[Data records]

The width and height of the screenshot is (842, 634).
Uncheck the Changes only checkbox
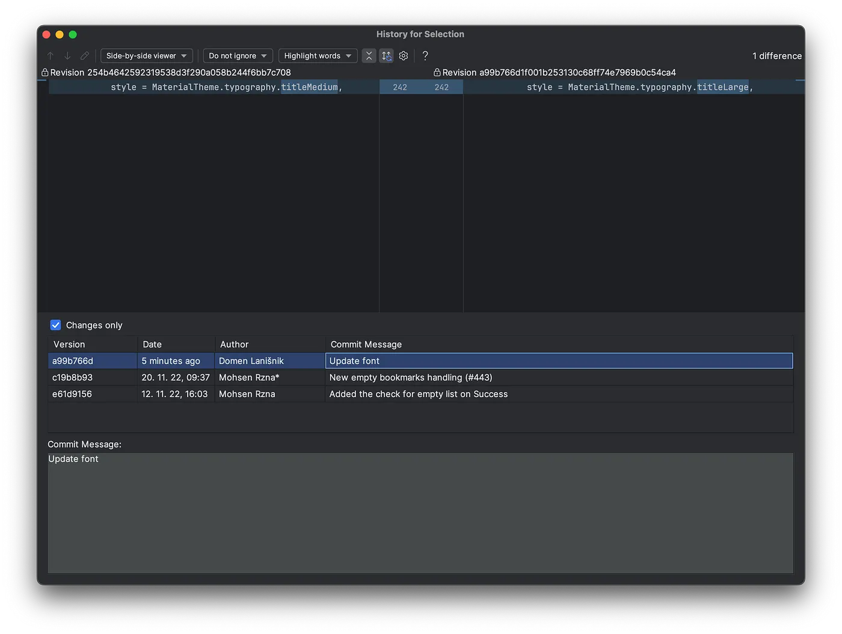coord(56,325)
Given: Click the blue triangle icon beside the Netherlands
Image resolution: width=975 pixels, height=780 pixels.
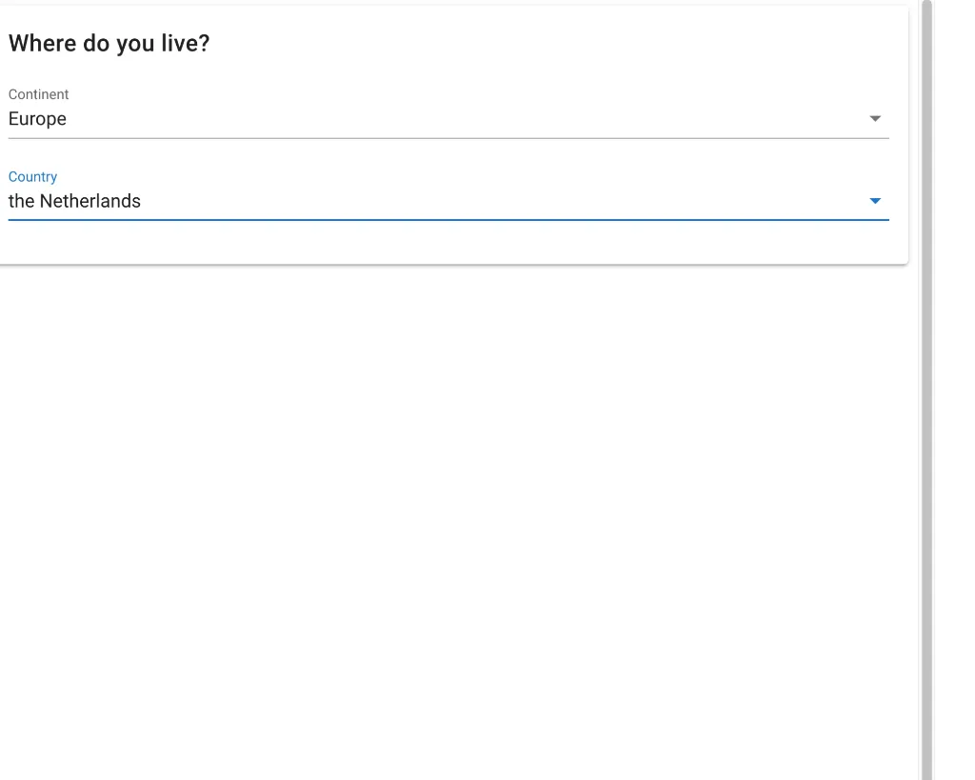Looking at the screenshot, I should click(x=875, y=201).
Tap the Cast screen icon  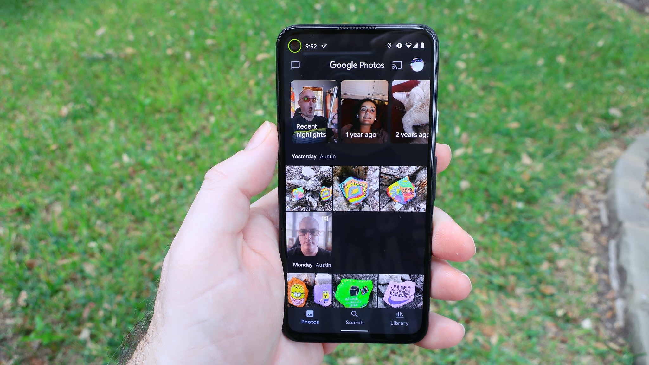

● WHAT THE TASK ASKS
Without the pictures, retype exactly the lines from the one that holds "Given: Click the" to the last line of the data above, both of them included.

● RESPONSE TO THE TASK
Given: Click the blue triangle icon beside the Netherlands
Image resolution: width=975 pixels, height=780 pixels.
Looking at the screenshot, I should click(x=875, y=201).
Tap the Cast screen icon  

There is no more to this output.